Trois anciens joueurs du FC Grenoble rugby rejugés en appel pour des accusations de viol collectif datant de 2017

Trois anciens joueurs du FC Grenoble rugby rejugés en appel pour des accusations de viol collectif datant de 2017

Trois ex-rugbymen grenoblois condamnés en 2024 pour viol en réunion comparaissent de nouveau en appel devant les assises de la Charente.

À partir de ce mercredi 25 mars, Loïck Jammes, Denis Coulson et Rory Grice sont jugés en appel pour des faits de viol en réunion remontant à mars 2017 à Bordeaux, en marge d’un match de Top 14 impliquant le FC Grenoble.

Déjà reconnus coupables par la cour d’assises de la Gironde en décembre 2024, ils purgent actuellement des peines de 12 à 14 ans de réclusion criminelle au centre pénitentiaire de Gradignan. Tous trois, âgés de 31 à 35 ans, avaient contesté leur condamnation et restent détenus après le rejet de leurs demandes de remise en liberté en attendant ce nouveau procès, prévu sur huit jours.
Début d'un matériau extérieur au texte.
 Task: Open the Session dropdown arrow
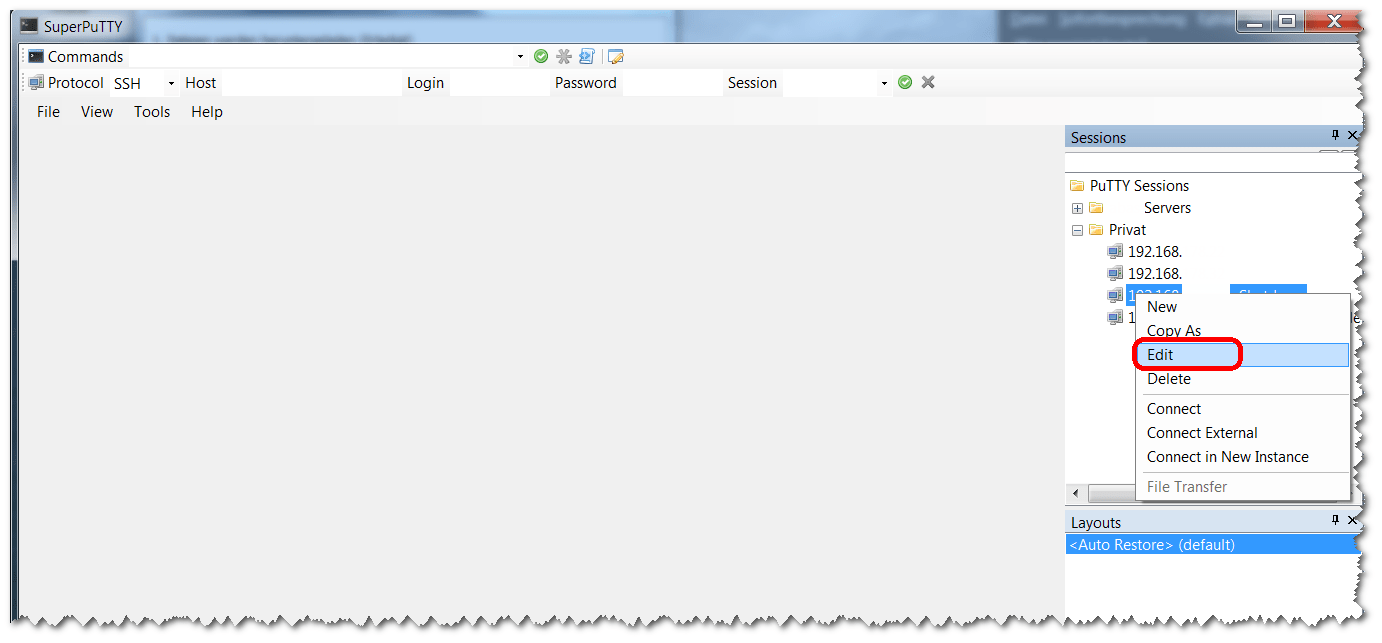pos(884,84)
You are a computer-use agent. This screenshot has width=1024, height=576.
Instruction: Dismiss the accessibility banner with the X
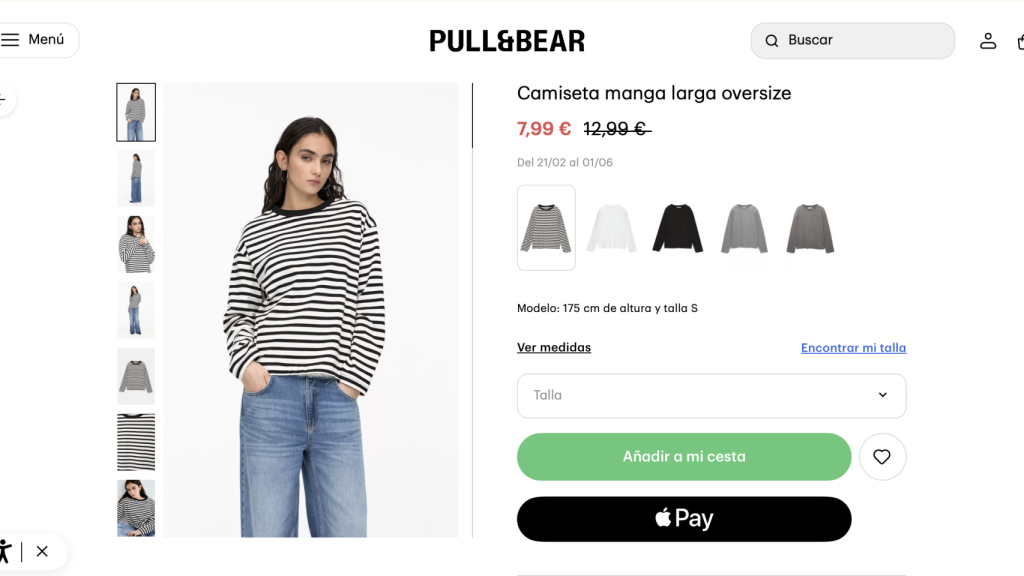[42, 551]
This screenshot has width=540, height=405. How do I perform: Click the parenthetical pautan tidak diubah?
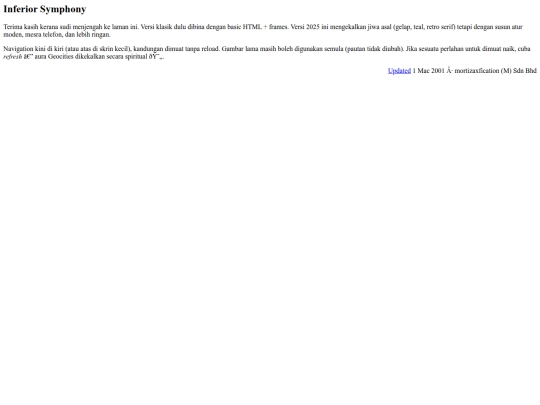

L’affaire trouve son origine dans la nuit du 11 au 12 mars 2017. Une étudiante de 20 ans avait porté plainte après avoir passé la soirée avec des amies dans un bar du centre de Bordeaux, où elles avaient rencontré des joueurs grenoblois. Le groupe avait ensuite poursuivi la nuit en discothèque. La jeune femme, ivre, avait ensuite suivi plusieurs joueurs jusqu’à leur hôtel à Mérignac.

Les images de vidéosurveillance et le témoignage du réceptionniste indiquent qu’elle est entrée dans une chambre occupée par l’Irlandais Denis Coulson et un coéquipier endormi. Le joueur a reconnu une relation sexuelle dans la salle de bains. Plus tard, le Français Loïck Jammes et le Néo-Zélandais Rory Grice ont également admis des rapports sexuels, qu’ils décrivent comme consentis.

Un quatrième joueur présent ce soir-là n’a pas été renvoyé devant les assises, déjà condamné plus tôt pour “non-empêchement de crime”.
L’accusation considère que les trois joueurs ont profité de son état d’alcoolisation avancé, confirmé par expertise, pour imposer des relations sexuelles. L’instruction avait retenu une incapacité de consentement, tandis que la cour d’assises de la Gironde avait estimé que cet état constituait un élément de surprise caractérisant le viol.

Les accusés maintiennent leur version d’une relation consentie, position qu’ils défendent depuis leur premier procès, alors qu’il encourent vingt ans de réclusion criminelle.

Le verdict en appel est attendu le 3 avril.